Partidos populistas de direita da Europa discutem formação de aliança

  • Por Ulisses Neto/Jovem Pan
  • 04/04/2019 09h50
EFEMatteo Salvini, vice-primeiro-ministro italiano, e chefe do partido Liga, é o cabeça do movimento

Os partidos populistas de direita da Europa discutem a formação de uma aliança para ampliar suas presenças nas máquinas políticas do continente.

Matteo Salvini, vice-primeiro-ministro italiano, e chefe do partido Liga, é o cabeça do movimento. Ele organiza uma reunião com outras legendas que seguem a sua orientação política para a semana que vem em Milão.
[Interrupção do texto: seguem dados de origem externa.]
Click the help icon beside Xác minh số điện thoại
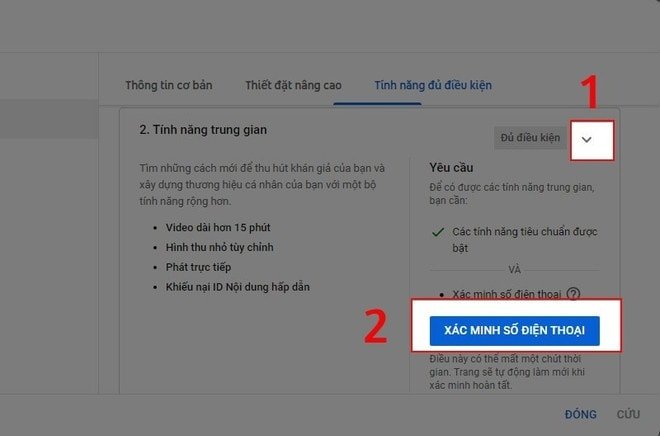 point(573,293)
Segundo a imprensa local, partidos de cerca de 20 países vão participar do encontro às vésperas da eleição para o parlamento europeu. Salvini, que já trocou afagos com o presidente Jair Bolsonaro, quer conquistar mais cadeiras em Estrasburgo.

O parlamento europeu tem 751 posições. As votações ao redor do bloco serão realizadas no final de maio e a dúvida é se o Reino Unido irá participar ou não do pleito por conta do Brexit.
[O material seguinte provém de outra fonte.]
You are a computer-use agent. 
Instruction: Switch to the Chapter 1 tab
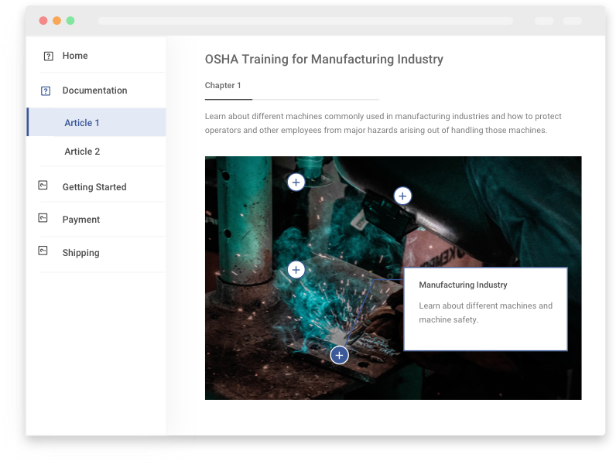click(x=223, y=86)
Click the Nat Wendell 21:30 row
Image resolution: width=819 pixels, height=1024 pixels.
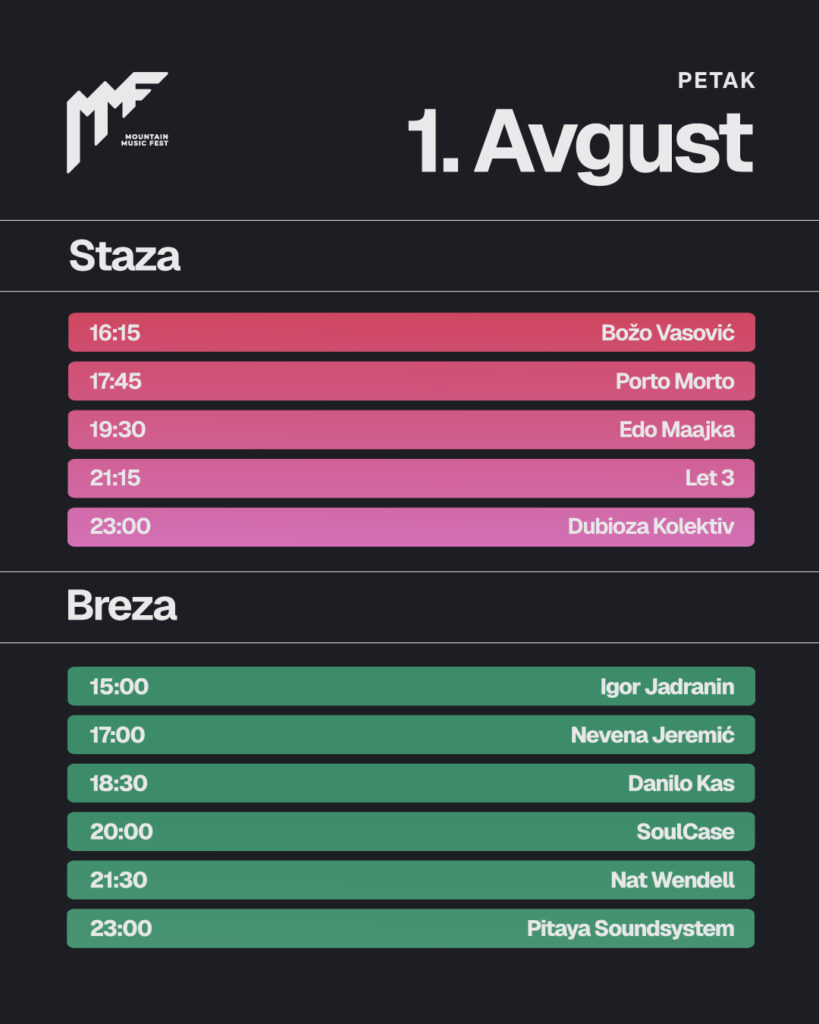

Nesta quarta-feira (03), o parlamento em Londres aprovou uma moção impedindo que o país saia da União Europeia sem acordo. O que em última instância deve resultar num adiamento mais longo do Brexit e na participação britânica nas eleições.

Esse é um dos temas centrais para os populistas de direita da região, que atacam ferozmente a União Europeia e falam inclusive em seguir o caminho do Reino Unido.
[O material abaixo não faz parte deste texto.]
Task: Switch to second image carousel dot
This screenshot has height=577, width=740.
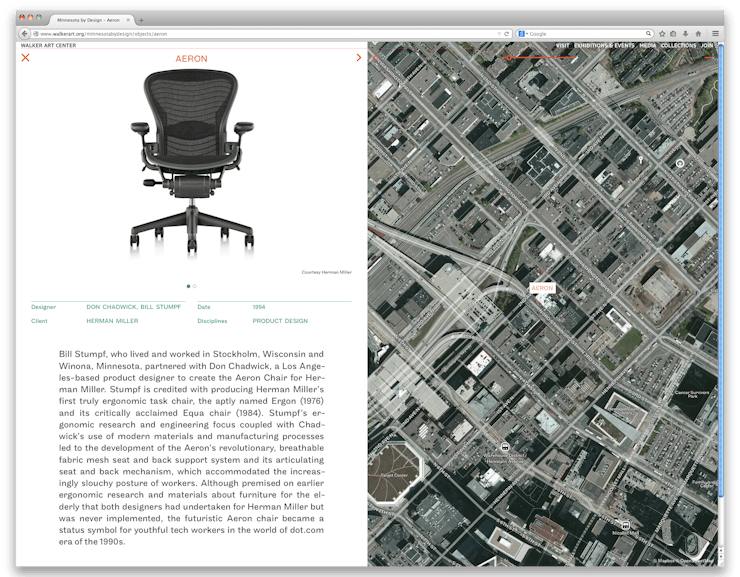Action: tap(195, 286)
Além da Itália, a corrente política está no poder na Polônia, Hungria e Áustria. Salvini fala inclusive na criação do eixo Roma-Varsóvia, para rivalizar com a atual liderança do eixo Paris-Berlim. Um dos pontos que colocam essa integração populista de direita em xeque, no entanto, é a relação com a Rússia.

Os italianos também se mostram próximos de Vladimir Putin, enquanto a Polônia está quase implorando por uma base militar americana em seu território para conter as investidas de Moscou.

Marine Le Pen, possivelmente a figura mais conhecida do movimento, também não se mostra assim tão disposta a participar da aliança.

Analistas de todo o continente, no entanto, esperam que os populistas de direita ampliem consideravelmente a participação no parlamento europeu. O que sem dúvida alguma será uma nova ameaça para o projeto da União Europeia, pelo menos como a conhecemos hoje.